EBF advisor: Noémie Papp
Publication date: 15 February 2017
The European Banking Federation (EBF) welcomes the possibility given to provide comments on the Guidelines prepared by the Article 29 Data Protection working party on the lead supervisory identification – one stop shop.
Cross-border processing of personal data
Regarding the second-last paragraph of A of I – “Cross-border processing of personal data” and the factors listed concerning the potential impact of processing to help the Supervisory Authorities to interpret ‘substantially affects’ on a case by case basis, the EBF would welcome further clarifications regarding the meaning of “change their behaviour in a significant way” and “wide range of personal data”.
Lead supervisory authority
We believe that for companies’ part of a group, the principle of “one stop shop” as presented in the guidelines is likely to result in a stalemate in practice considering that as by way of derogation to the “one stop shop” principle, the General Data Protection Regulation (GDPR) allows a non-lead Supervisory Authority to act as a lead Supervisory Authority when handling local cases.
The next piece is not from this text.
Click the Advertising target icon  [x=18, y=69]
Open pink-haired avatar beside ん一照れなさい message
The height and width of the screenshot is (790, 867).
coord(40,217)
It remains unclear whether the lead supervisory authority is the exclusive point of contact for the data controller for all matters concerning the respective cross-border processing activity or whether the lead supervisory authority will be involved only via the other supervisory authorities. In our views, the lead supervisory authority should be involved via other local supervisory authorities.
Based on the framework described in the Guidelines, it seems that there will be many cases of overlapping responsibilities that will have to be solved through cooperation between the supervisory authorities.